AI (local)
Ollama integration
Ollama runs models on your machine, your LAN or Tailscale. Ahena treats it as a local provider: the CLI verifies and checks it on your machine and reports the results, and Ahena's servers never contact the endpoint. The generated ahena.ai adapter lets development use Ollama while production uses a hosted provider.
What Ahena inspects
Read-only: inspecting and Doctor never change anything at Ollama.
- Whether the endpoint is reachable, and its version.
- How exposed it is: LAN or Tailscale, public https, or public plain http.
- The models you've pulled (
ahena inspect ollama), and the configured model's capabilities and context length. - Latency, from one one-token generation (Ollama's own timings, excluding load time).
Nothing to configure
Ollama has nothing to plan or apply. Ahena gives you Doctor, model discovery and a generated adapter behind the common ahena.ai interface, so each environment can use a different AI provider. See AI providers.
Generated code: src/ahena/ai/providers/ollama.ts behind ahena.ai.generate().
How Ahena verifies
There's nothing to read back: Ahena changes nothing on your machine, so there's no plan, apply or VERIFIED state.
Doctor runs Ollama's checks locally and stores the results with the run. Until you run ahena doctor from your machine, the dashboard says Ollama hasn't been checked yet, never that it's healthy.
What Doctor diagnoses
Key checks from ahena doctor. Each finding says why it matters, where, the impact and whether Ahena can fix it. The full list is in the Ollama docs.
| Check | What it means |
|---|---|
ollama.endpoint | Reachable (with version), or how to start it. |
ollama.exposure | LAN or Tailscale (INFO); public https (WARNING: needs an auth proxy); public plain http (FAIL). |
ollama.model | The configured model is pulled. |
ollama.capabilities / ollama.context | The model can generate text; context length (WARNING under 8K). |
ollama.latency | One-token generation time, excluding load time. |
More on findings, health and continuous checks: Doctor.
Approvals
There's nothing to approve: connecting, Doctor, ahena inspect and ahena generate change nothing in your Ollama account. Generated code is written to your repository, where you review it like any other change.
Manual steps
Ahena can't do these for you:
- Install Ollama and start it (
ollama serve). - Pull your model:
ollama pull llama3.2. - Set
AI_PROVIDER=ollamain development if several adapters exist.
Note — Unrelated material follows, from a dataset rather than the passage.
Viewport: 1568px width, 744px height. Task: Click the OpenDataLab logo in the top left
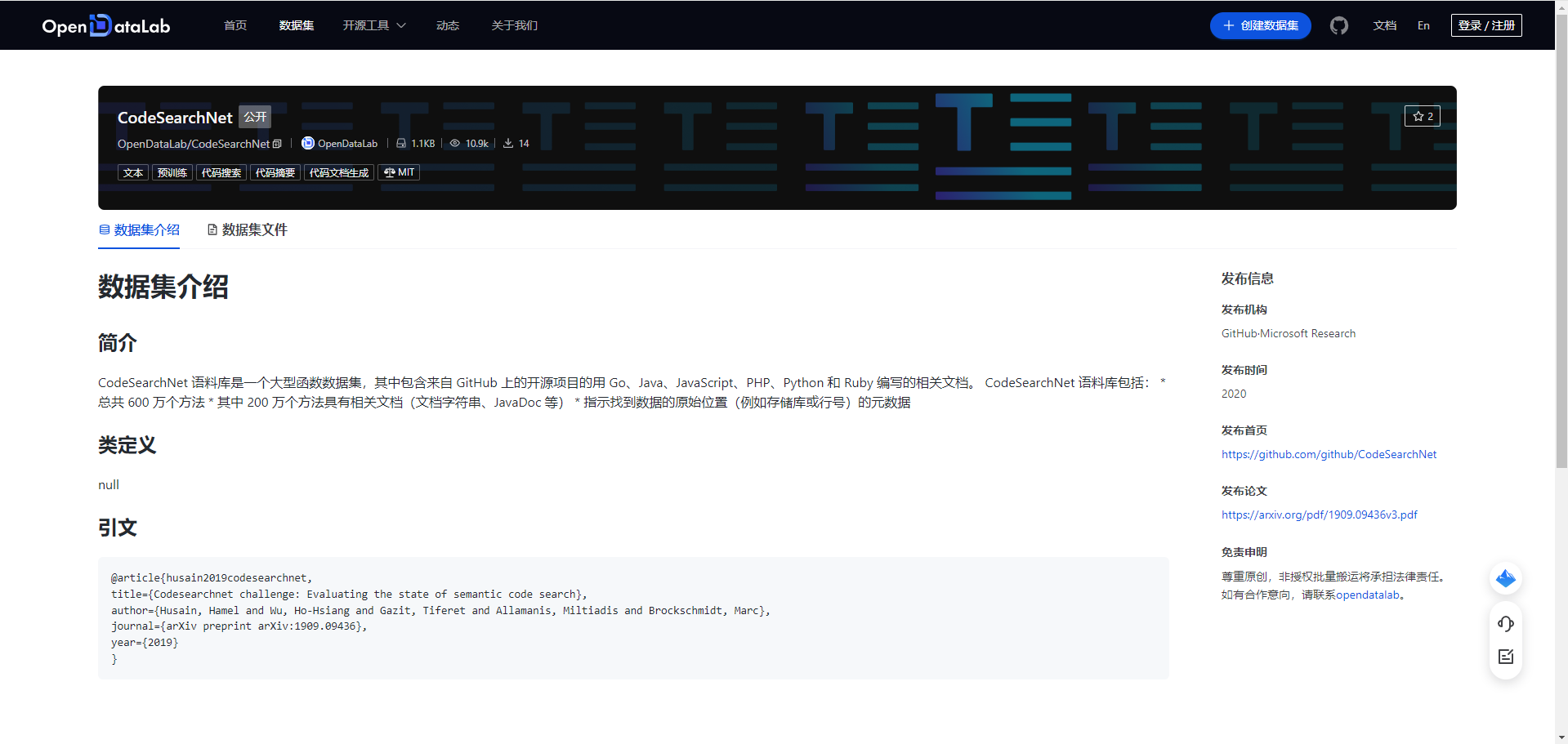[105, 25]
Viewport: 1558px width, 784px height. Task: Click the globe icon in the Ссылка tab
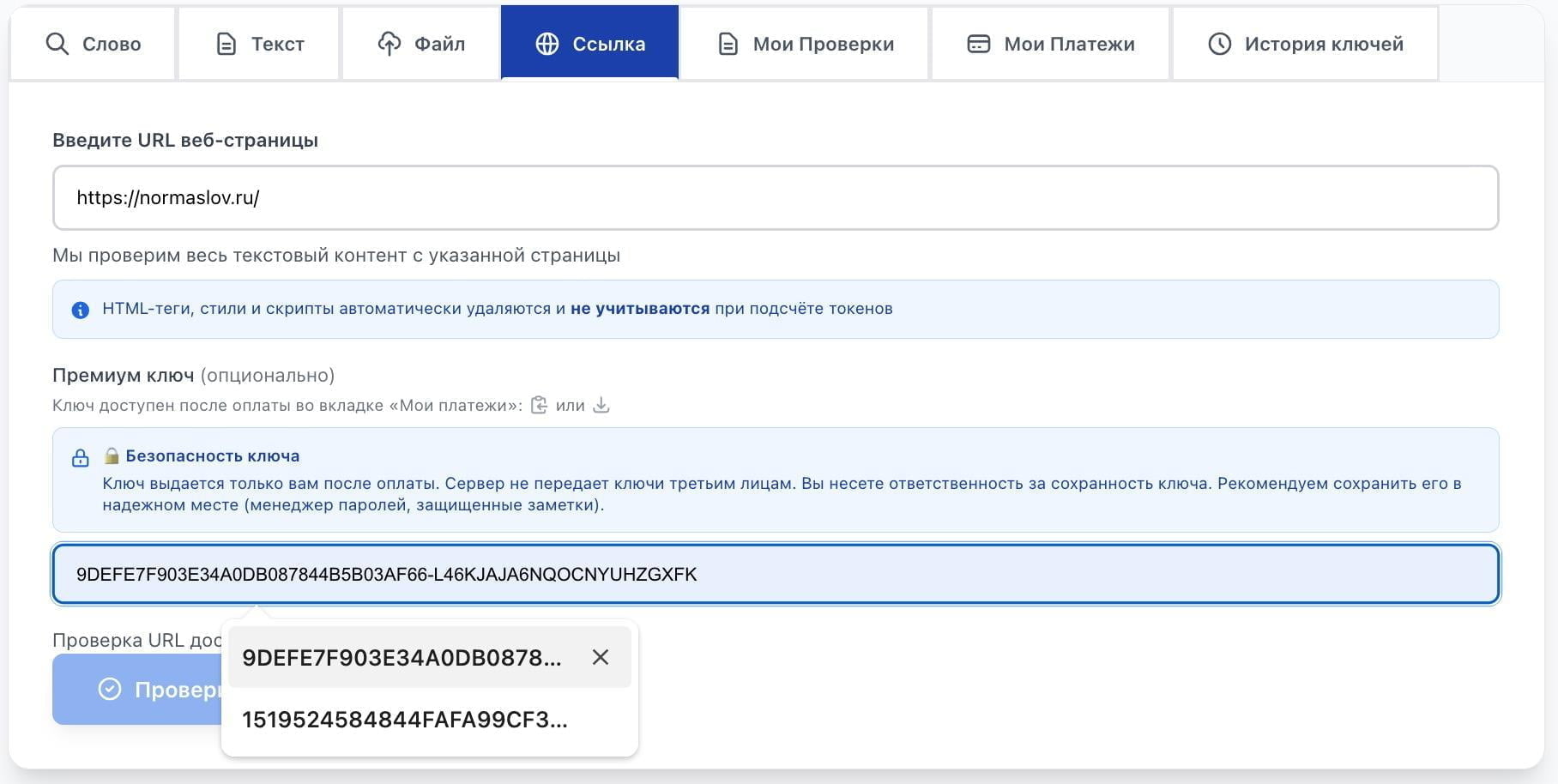pyautogui.click(x=547, y=43)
Credentials and permissions
| Name | Secret | Notes |
|---|---|---|
OLLAMA_HOST | No | For example http://localhost:11434. |
OLLAMA_API_KEY | Yes | Optional, for an authenticating proxy. Read from your local environment when Doctor runs. |
Least privilege
- None at Ahena. Ollama itself has no authentication: never expose it to the internet without an authenticating proxy (Doctor fails public plain-http endpoints).
Ahena stores no secret for Ollama: OLLAMA_API_KEY stays in your local environment. See security.
Workflow example
Connect, check, then generate. There's no plan or apply step for an AI provider.
ahena connect ollama --set OLLAMA_HOST=http://localhost:11434Connect; the CLI verifies the server on your machine before saving.
ahena doctorRun Ollama's checks locally and report them.
ahena inspect ollamaList the models you've pulled.
ahena generateWrite the
ahena.aiadapter for development.
Verification status
Live verified: local connection, model inspection and Doctor
Verified against the real provider API for the capabilities listed. Its other capabilities are validated by Ahena's automated provider contract and conformance tests.
How Ollama is tested
- Verified against a real local Ollama (0.35): connect, model listing, Doctor (including one one-token generation for latency), disconnect and reconnect, an unreachable server, a hung server, and secret handling.
- The generated adapter is also run in Ahena's tests with Ahena stopped.
The providers overview explains Ahena's testing methodology and what has been verified for every provider.
Limitations
- Ahena can't check it from the dashboard or CI: checks run where the CLI runs.
- Local models differ from hosted ones in quality, speed and context length.
- There's no drift tracking for AI providers.
Disconnecting
ahena disconnect ollama removes the connection; nothing on your machine is changed.